(EXERCISE PROMPT): Your answer should hold only the lines from the one containing "This screenshot has" through the last line below, copied exactly; pictures stay out.

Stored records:

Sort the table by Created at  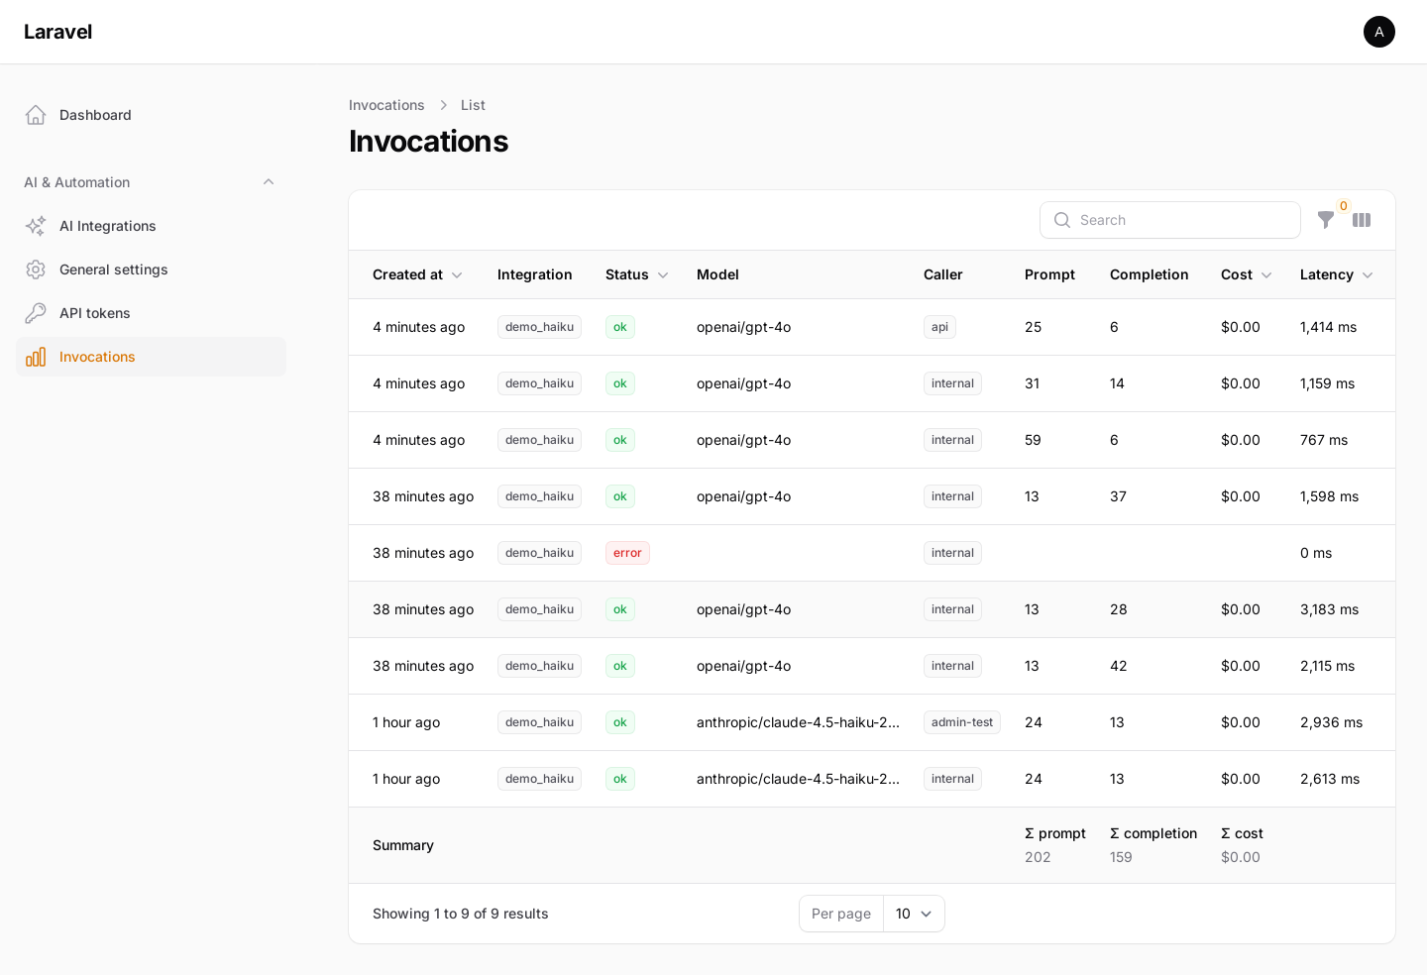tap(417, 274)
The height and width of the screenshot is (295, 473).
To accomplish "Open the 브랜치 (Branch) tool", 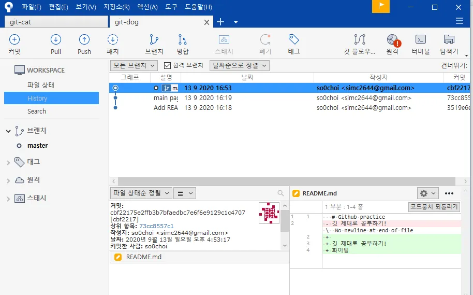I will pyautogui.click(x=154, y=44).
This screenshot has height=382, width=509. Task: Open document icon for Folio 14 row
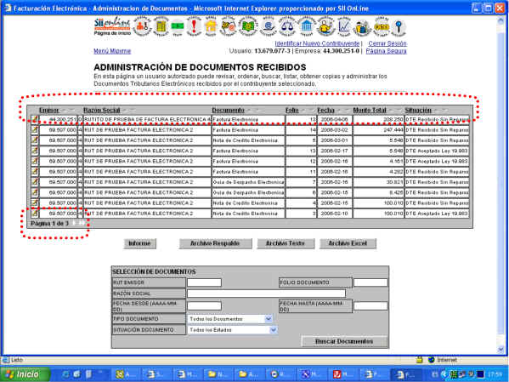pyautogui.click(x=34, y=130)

(RESULT):
This screenshot has height=382, width=509. Task: Open document icon for Folio 14 row
pyautogui.click(x=34, y=130)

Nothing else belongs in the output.